Six ml of fasting peripheral venous blood were collected from all the ITP patients and control patients. Two ml of the 6 ml were anticoagulated by EDTA and was used to detect CD4+ and CD28+. The collection of non-hemolytic serum samples were assembled from another 2 ml centrifugal blood (2500 r/min) and cryo-preserved at −80°C. This 2 ml sample of blood was used to detect cytokines. The remaining 2 ml of blood sample was used to count the amount of platelets.

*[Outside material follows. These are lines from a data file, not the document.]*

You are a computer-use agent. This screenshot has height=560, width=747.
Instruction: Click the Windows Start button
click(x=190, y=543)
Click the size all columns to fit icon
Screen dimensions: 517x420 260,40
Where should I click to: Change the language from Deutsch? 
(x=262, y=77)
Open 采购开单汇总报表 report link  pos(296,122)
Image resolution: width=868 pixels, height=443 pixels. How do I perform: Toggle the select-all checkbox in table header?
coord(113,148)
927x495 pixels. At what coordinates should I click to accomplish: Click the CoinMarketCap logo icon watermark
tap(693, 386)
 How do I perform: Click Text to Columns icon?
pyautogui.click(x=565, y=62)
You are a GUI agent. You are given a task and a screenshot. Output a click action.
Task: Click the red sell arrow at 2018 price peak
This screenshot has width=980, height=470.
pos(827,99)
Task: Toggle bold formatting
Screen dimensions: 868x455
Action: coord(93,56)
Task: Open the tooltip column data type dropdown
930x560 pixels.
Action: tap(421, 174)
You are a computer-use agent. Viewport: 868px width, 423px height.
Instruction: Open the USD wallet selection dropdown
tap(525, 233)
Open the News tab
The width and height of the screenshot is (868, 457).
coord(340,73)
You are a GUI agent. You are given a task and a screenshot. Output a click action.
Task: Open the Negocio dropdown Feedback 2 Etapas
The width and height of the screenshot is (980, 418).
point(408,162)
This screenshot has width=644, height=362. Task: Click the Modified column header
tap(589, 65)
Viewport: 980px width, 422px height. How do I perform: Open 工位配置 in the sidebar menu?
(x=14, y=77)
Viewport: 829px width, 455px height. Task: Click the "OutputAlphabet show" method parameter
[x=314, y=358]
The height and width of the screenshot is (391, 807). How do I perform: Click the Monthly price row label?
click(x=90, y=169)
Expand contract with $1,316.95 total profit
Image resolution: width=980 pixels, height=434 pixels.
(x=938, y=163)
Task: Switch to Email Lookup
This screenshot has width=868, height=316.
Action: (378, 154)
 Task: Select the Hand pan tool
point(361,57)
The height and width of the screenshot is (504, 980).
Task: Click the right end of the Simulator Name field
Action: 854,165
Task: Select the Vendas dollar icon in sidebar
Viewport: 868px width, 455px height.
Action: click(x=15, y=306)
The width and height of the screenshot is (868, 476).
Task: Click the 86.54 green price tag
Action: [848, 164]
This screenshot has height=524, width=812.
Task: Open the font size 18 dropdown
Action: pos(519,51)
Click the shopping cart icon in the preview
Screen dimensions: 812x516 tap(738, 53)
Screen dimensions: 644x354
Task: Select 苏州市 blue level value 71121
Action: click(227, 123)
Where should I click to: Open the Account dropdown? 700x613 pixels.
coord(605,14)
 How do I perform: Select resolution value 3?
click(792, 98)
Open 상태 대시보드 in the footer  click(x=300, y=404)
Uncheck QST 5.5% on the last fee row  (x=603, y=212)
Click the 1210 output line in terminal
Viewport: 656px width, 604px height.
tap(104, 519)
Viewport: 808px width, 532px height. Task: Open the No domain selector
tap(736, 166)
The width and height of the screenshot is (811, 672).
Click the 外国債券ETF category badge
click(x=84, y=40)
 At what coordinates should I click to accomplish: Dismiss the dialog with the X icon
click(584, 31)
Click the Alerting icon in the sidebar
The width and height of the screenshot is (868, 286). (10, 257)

Quantitation of CD28/CTLA-4 on the surface of CD4 (+) T Lymphocytes

APC-CD3 20 ul, FITC-CD4 20 ul and PE-CD28 were added to test tubes while and in the isotype control tubes isotype but irrelevant monoclonal antibodies (APC-mouse-anti-human IgG1, FITC-mouse-anti-human IgG1,PE-mouse-anti-human IgG1) were added. The contents in the test tubes and the isotype controls were thoroughly mixed, and incubated for 30 mins at 4°C in the absence of light. After incubation, a hemolytic agent was added, and then incubated again for a further 10 min at 25°C. The formed precipitates were isolated by gradient centrifugation (1000 r/min, 10 mins) and washed with 10 ml Phosphate Buffered Saline (PBS), then centrifuged (1000 r/min, 10 min) again to remove the supernatant. This step was repeated 2 times and subsequently thoroughly mixed with 300 ul PBS and 200 ul 4% paraformaldehyde. After the temperature was fixed at 4°C in a darkroom the determination of CD28 using flow cytometry ((FACS Vantage, equipped with Coherent argon ion laser and Cell Quest 3.1) was performed. APC-CD3 and SSC functions as the abscissa and ordinate of a scatter plot, respectively, and CD4 cell population was obtained. After adjusting the fluorescence compensation and resetting the coordinate lines using negative control, we then acquired 20 000–50 000 cells CTLA-4 was quantified in the same manner.

Cytokines determination

IFN-γ and IL-10 in the supernatant were determined by ELISA in the guidance of the manufacturer's instructions. A standard of known concentration and a sample of unknown concentration were added to 96-well plates for determination. The analytes were incubated in the presence of the antibody biotin. After incubation, avidin-HRP was added and the resulting sample was washed. Then the unbound enzyme conjugates were removed after another incubation and washing step. Finally A and B substrates were added for the purpose of combination with conjugates, and the colored reaction was stopped with stop solution. The depth of the color is proportional to the concentration of cytokines in the analyte. Absorbance was measured at 450 nm and the concentration of cytokines is proportional to the value of A450. According to this, a standard curve was drawn and the concentration of cytokines were calculated.

Statistical analysis

Statistical Product and Service Solutions (SPSS17.0) were used to analyze the data. The results were expressed as mean ± standard deviation. The differences between group means (log-transformed data) were determined by using ANOVA firstly, then the differences between any 2 groups were determine by using SNK test. P < 0.05 was considered to be statistically significant.